Fast forward to 2019 and Right To Buy continues to decimate council housing stock, but perversely home ownership seems more out of reach than ever for so many. An entire generation is being forced to embrace long term private ting in a country that has some weakest protections for private tenants in Europe. Meanwhile, government spending on building new homes fell from £11.4bn in 2009 to just £5.3bn in 2015 – from 0.7 per cent to 0.2 per cent of GDP – and since then, the housing minister’s desk has been occupied by no fewer than six people.


So what would a comprehensive drive for new council and social housing on the scale of the 1945 government’s efforts look like in 2019?

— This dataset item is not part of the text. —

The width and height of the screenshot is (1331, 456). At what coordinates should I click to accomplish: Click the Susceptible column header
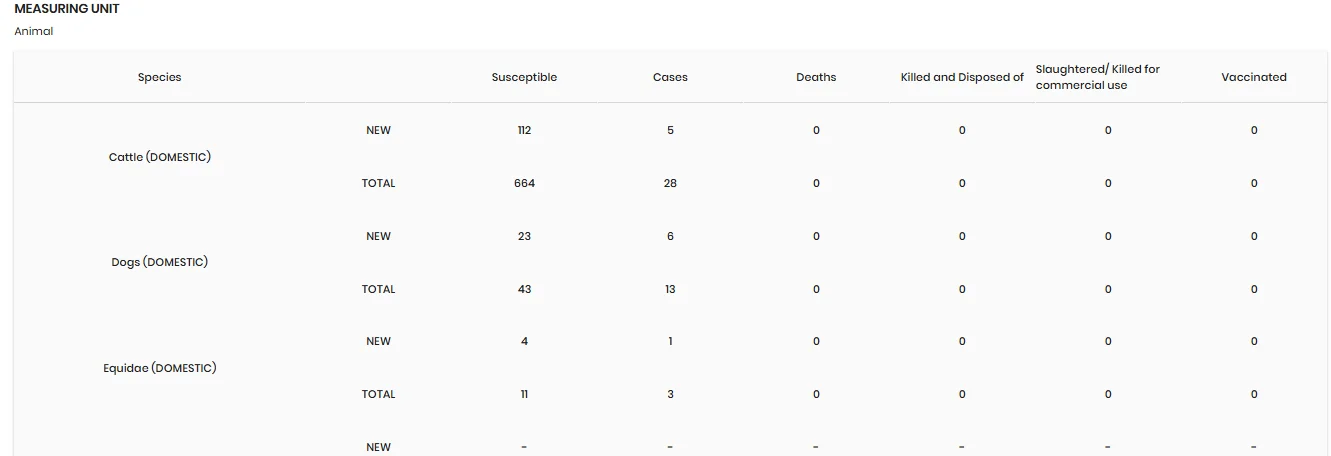(524, 77)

Lubetkin, the architect responsible for Islington’s Spa Green Estate and Bevin Court, summed up the spirit of post-war council home building with his maxim that “nothing is too good for ordinary people”. It’s a vision that we’re trying to recreate through our own council home building programme in Islington.

One of the best opportunities for small council home building schemes is to expand upon existing communities. The vast majority of Islington’s new council housing takes the form of infill, construction on existing estates; in unloved spaces, in old garages, and in old undercrofts. These projects often involve landscaping and new amenities to enhance rather than reinvent local communities. We have built community centres and even rebuilt a library as part of council housing schemes. One Tenants’ and Residents’ Association had an idea for a new specialist over 55s block for the older residents of the estate who wanted to stay in their community.

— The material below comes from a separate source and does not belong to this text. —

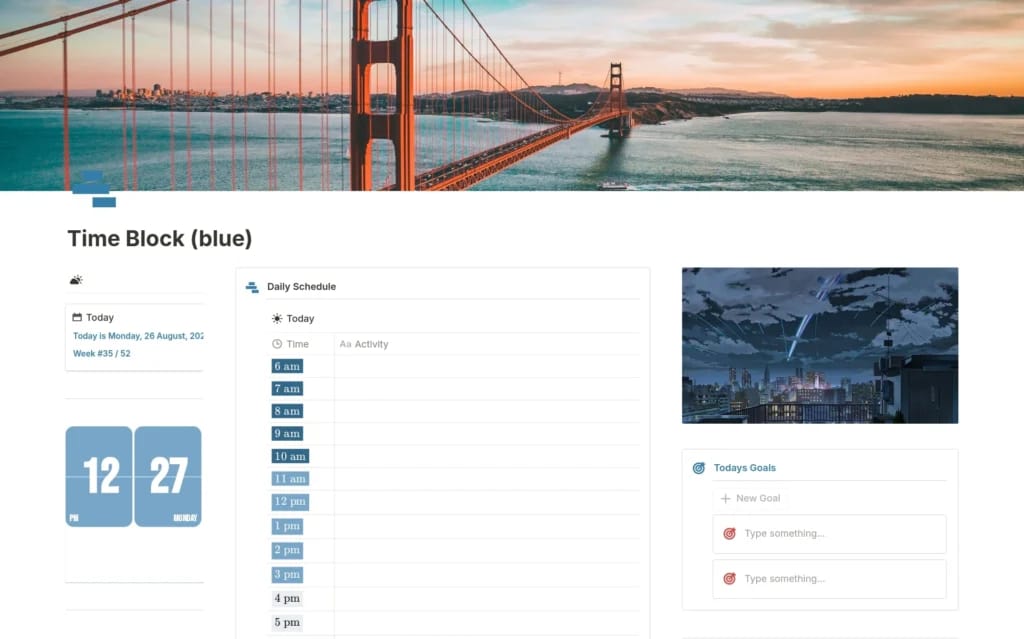
Task: Click the activity cell for 9 am
Action: pos(486,434)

But there’s a place for large-scale place making as well. When the Ministry of Justice closed Holloway Prison and announced that the site would be sold, Islington Council published a Supplementary Planning Document (SPD) on the site. We had one aim – to send a clear signal to the market that anyone who was looking at buying the site needed to be aware of their planning obligations. Most importantly, any development on the site needed to include at least 50 per cent genuinely affordable homes. The speculation around the site came to an end on 8 March this year when Peabody Housing Association announced that it had bought it. It has committed to going well above and beyond our planning requirements, by making 600 out of a total 1000 homes genuinely affordable homes, including 420 homes for social rent. We need to see more detail on what they are proposing but this is potentially brilliant for the borough. A local grassroots group, Community Plan for Holloway, have been instrumental in ensuring that the community’s voice is heard since the site was sold.

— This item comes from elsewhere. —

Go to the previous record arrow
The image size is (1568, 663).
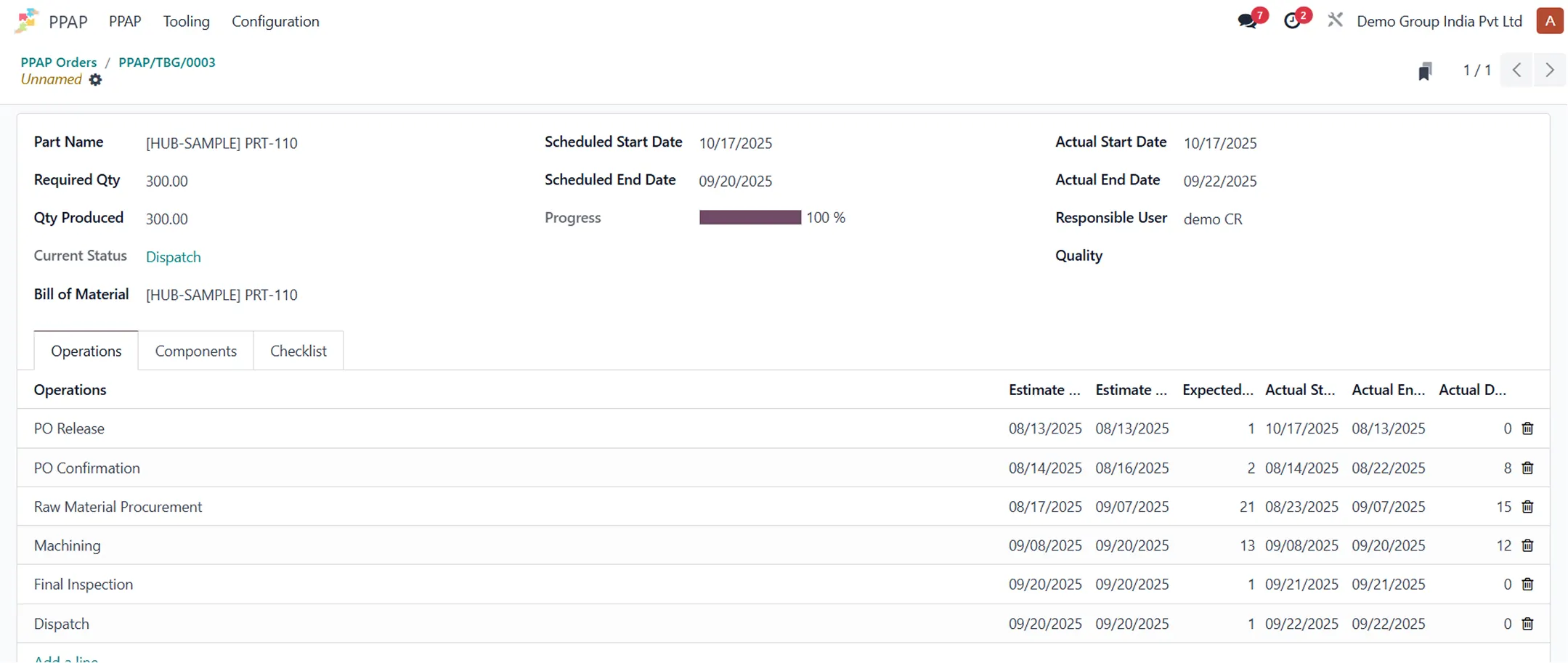tap(1516, 70)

To recreate the scale of the massive post-war council home building programmes would require a Jane Jacobs inspired level of community activism combined with the architectural idealism of Le Corbusier. But it would also need the political will from central government to help local authorities get council housing built. And that, sadly, feels as far away as ever.

Diarmaid Ward is a Labour councillor and the executive member for housing & development at the London Borough of Islington.